Another form of incentive is peer pressure. While the public may have an (again, mostly false) image of the scientist as a dissident, a scholar who only cares about the scientific truth at all costs, in reality, scientists – like every other person – want to fit in, and typically do not wish to go against their community. This is probably why scientists who did so are so commemorated and celebrated.
Researchers are also highly biased by their own political views. This is not so much an issue if one is researching plasmonic photocatalysis or the chiral-induced spin selectivity effects (which are some of the things I am interested in), but if you are researching climate change, or psychology or economics, your political background may definitely bias you towards which projects to pursue and even how the results of the research are presented.
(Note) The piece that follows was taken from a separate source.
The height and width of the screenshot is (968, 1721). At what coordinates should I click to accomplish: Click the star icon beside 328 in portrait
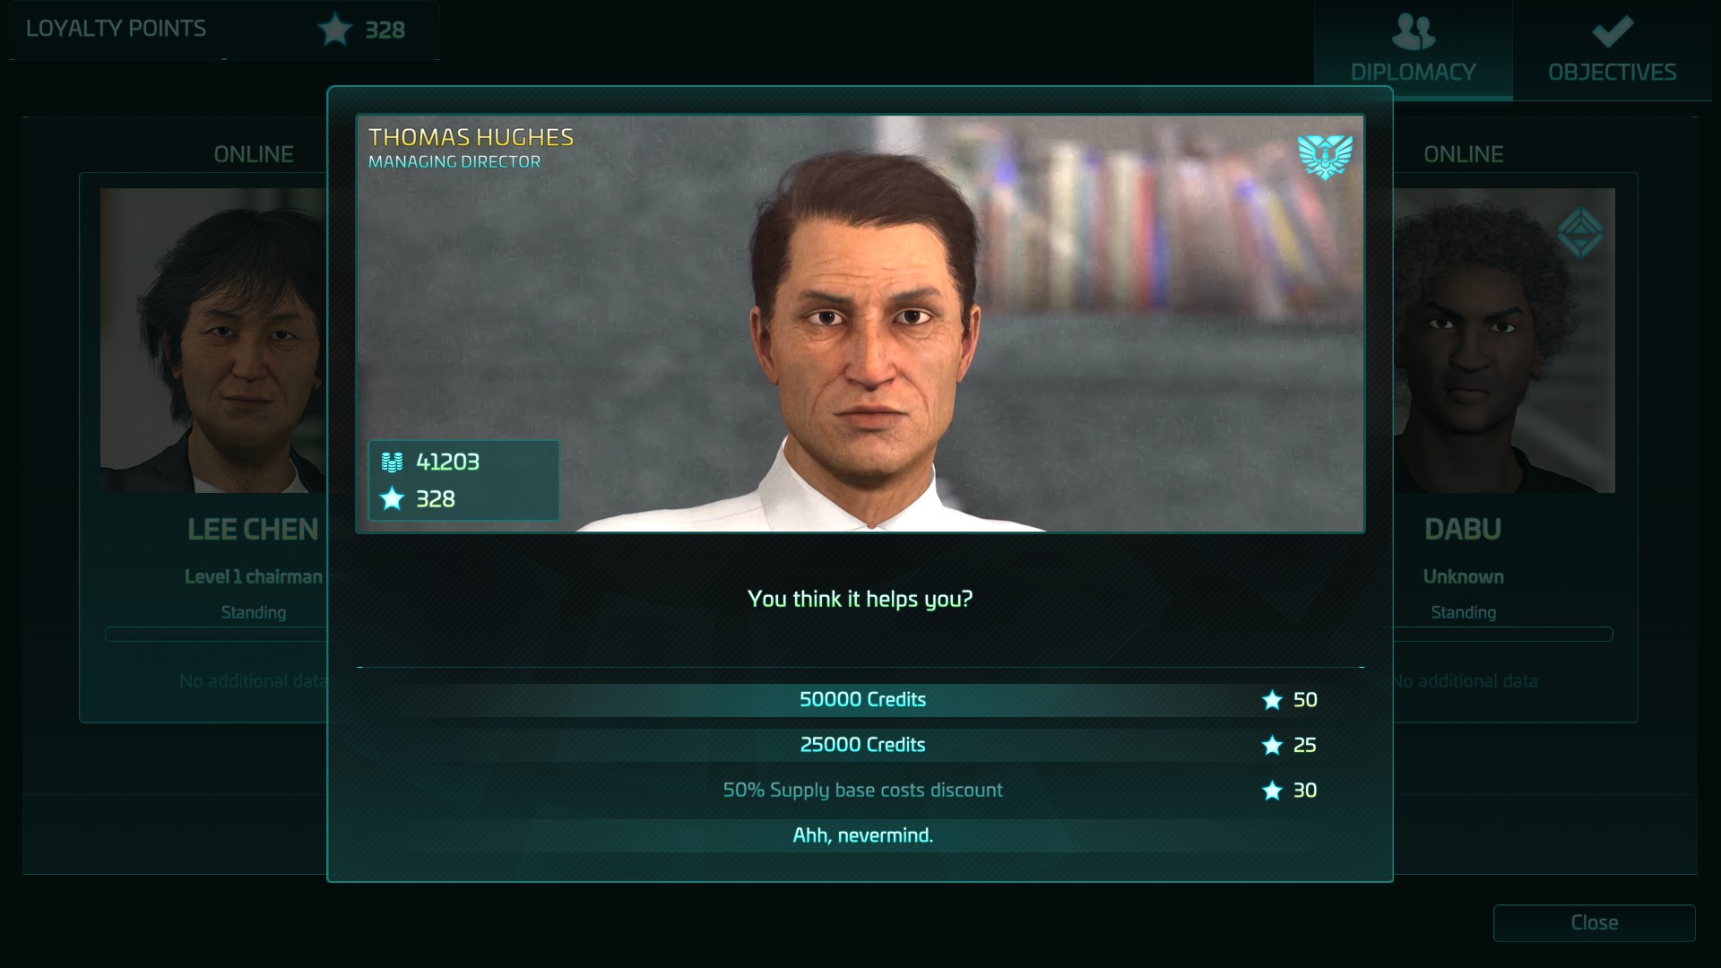[392, 498]
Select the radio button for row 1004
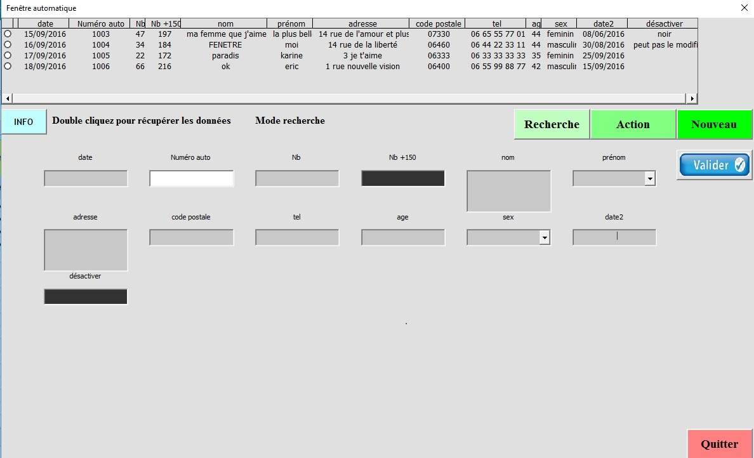 click(x=8, y=45)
Finally, a clear source of bias is funding. In the modern world, science is mostly funded by governments (except perhaps research in machine learning, which mainly comes from private companies such as Google, Microsoft, Facebook and Amazon). Therefore, the researcher may be limited by the funding source. As an example, consider a climate scientist who is interested in the effect of, say, sunspots or solar wind on the earth’s climate. If he is funded by a grant which specifically calls for research on the role of methane in the Earth’s climate, he will abandon his passion, and focus on methane. And if his research was funded to find evidence that methane has an important role in the earth’s climate, then he will most likely find that this is indeed so. Why? Not because the researcher is wrong, but because such problems tend to be very complicated with evidence both supporting and detracting from the claim. However, if a climate researcher thinks that methane is not a big factor in the Earth’s climate – he will not submit the grant proposal in the first place (or if he submitted, he will most likely not receive the funding). This is a very clear bias, which is both understandable and well-known.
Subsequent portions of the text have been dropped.